Privacy Notice
This notice explains how Sentinel42 Ltd (“we”, “us”) handles personal data when you visit our website, sign up for a trial, or use the ISMS27001 platform (the “Service”). We are the data controller for the personal data described here.
Where our customers upload personal data to the Service in the course of their own information-security programme, they are the controller of that data and we act as their processor under the Data Processing Agreement. This notice does not cover that customer-uploaded data.
Who we are
Sentinel42 Ltd, registered in England & Wales, company number 17286468, registered office 66 Paul Street, London EC2A 4NA. We are registered with the UK Information Commissioner’s Office as a data controller, registration number C1974552. Contact for privacy and data-protection queries: DPO@sentinel42.com.
Personal data we collect
- Account data. Name, work email, organisation, role, hashed password, MFA factors, and profile settings.

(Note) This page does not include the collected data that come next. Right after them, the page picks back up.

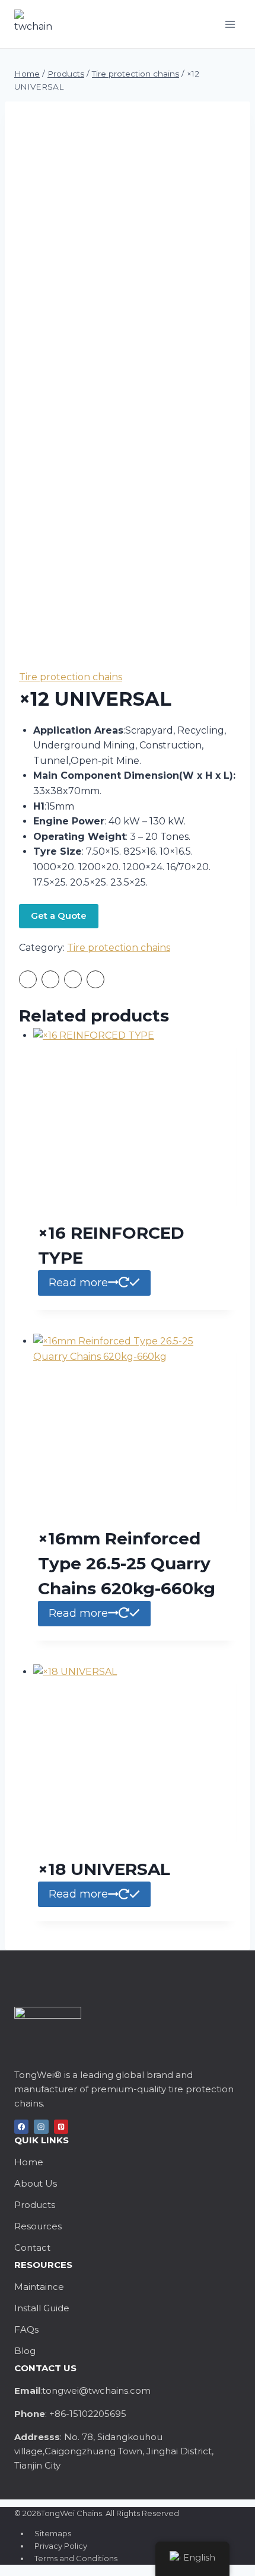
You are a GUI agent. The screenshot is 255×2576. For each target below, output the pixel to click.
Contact (32, 2247)
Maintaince (39, 2286)
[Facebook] (21, 2127)
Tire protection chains (70, 677)
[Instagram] (41, 2127)
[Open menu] (230, 24)
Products (34, 2204)
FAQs (26, 2329)
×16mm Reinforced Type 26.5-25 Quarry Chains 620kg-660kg (126, 1563)
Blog (25, 2350)
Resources (38, 2226)
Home (28, 2162)
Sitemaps (52, 2533)
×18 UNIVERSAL (104, 1869)
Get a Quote (59, 915)
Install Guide (41, 2308)
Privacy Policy (60, 2545)
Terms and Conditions (75, 2558)
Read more (78, 1282)
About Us (35, 2183)
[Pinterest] (61, 2127)
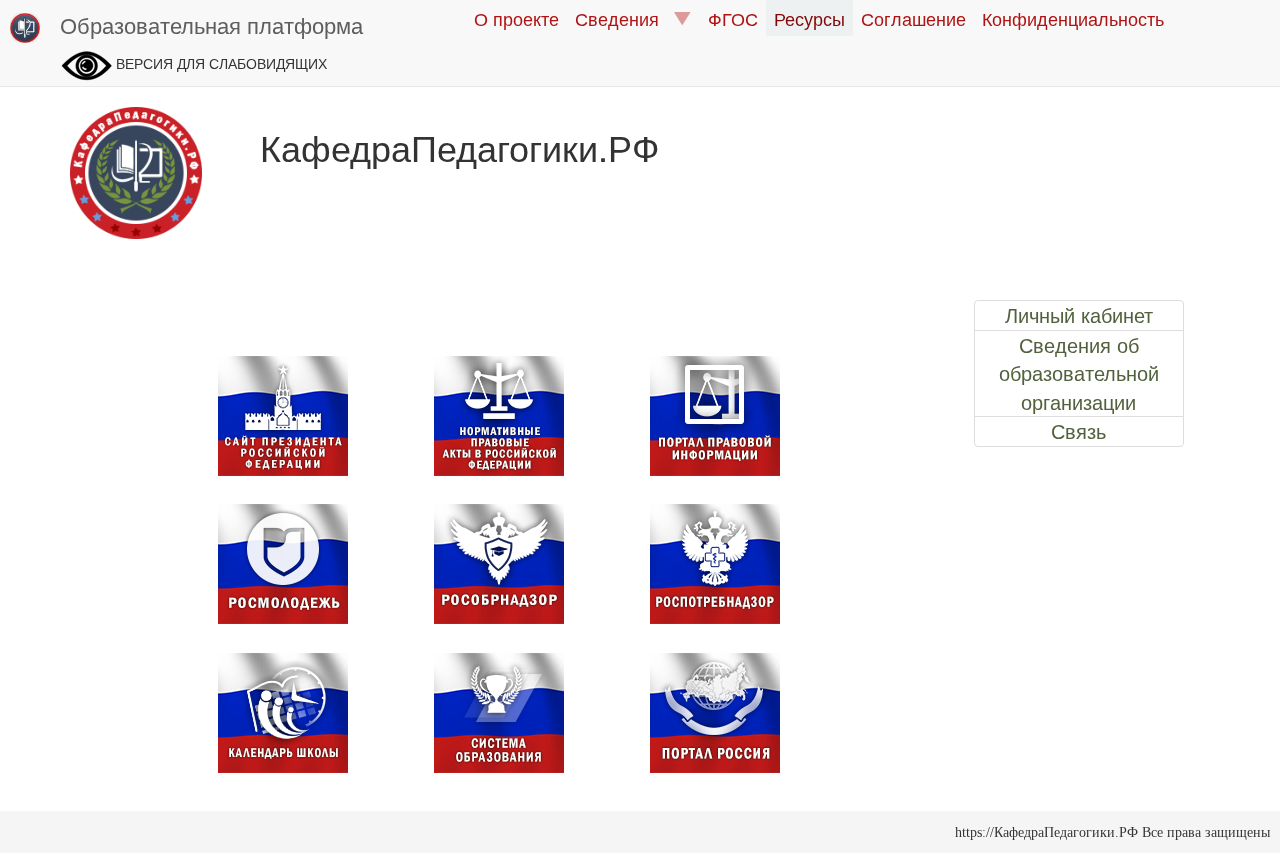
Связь (1078, 431)
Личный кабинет (1079, 315)
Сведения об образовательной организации (1079, 373)
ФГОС (733, 18)
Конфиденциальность (1073, 18)
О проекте (516, 18)
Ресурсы (809, 18)
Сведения (624, 18)
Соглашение (913, 18)
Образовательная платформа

- Authentication metadata. Sign-in timestamps, IP address, user-agent, session identifiers, and audit-log entries for security-relevant actions.
- Communications. Emails and support tickets you send us, and our replies.
- Billing contact. For paid customers, the name and email of the person who receives invoices. We do not store payment card details; invoicing is by BACS.
- Website usage. Basic request logs (timestamp, path, IP, user-agent) and, where enabled, privacy-friendly analytics that do not identify individuals.
How we use it and our lawful basis
| Purpose | Lawful basis (UK GDPR Art. 6) |
|---|---|
| Provide and operate the Service; authenticate users | Contract (6(1)(b)) |
| Security monitoring, audit logging, fraud prevention | Legitimate interests (6(1)(f)) — protecting the Service and its users |
| Send transactional emails (sign-in, password reset, notifications) | Contract (6(1)(b)) |
| Billing, invoicing and financial record-keeping | Contract and legal obligation (6(1)(b), 6(1)(c)) |
| Respond to enquiries and support requests | Legitimate interests (6(1)(f)) |
| Marketing emails to business contacts (soft opt-in) | Legitimate interests (6(1)(f)); unsubscribe honoured |
International transfers
Our primary hosting is in the EU. Where personal data is transferred outside the UK, we rely on UK adequacy regulations or, where these do not apply, the UK International Data Transfer Addendum to the EU Standard Contractual Clauses (or the IDTA), together with any additional safeguards required.
Retention
- Account data: for the life of the account, then deleted within 90 days of account closure (subject to legal retention).
- Security audit log: 2 years, per the platform’s audit retention policy.
- Invoices and financial records: 6 years, to meet HMRC and Companies Act requirements.
- Support communications: up to 3 years after last contact.
Your rights
Under UK GDPR you have the right to:
- ask for a copy of the personal data we hold about you;
- ask us to correct or delete it;
- ask us to restrict or object to processing;
- ask for portability of data you provided to us;
- withdraw consent where processing is based on consent; and
- complain to the UK Information Commissioner’s Office (ico.org.uk).
To exercise any of these rights, email DPO@sentinel42.com. We will respond within one month.
Security
Details of the technical and organisational measures we operate are on the Security page.
Changes to this notice
We will update this notice when our practices change. Material changes are notified to account holders by email or in-app notice at least 14 days before they take effect.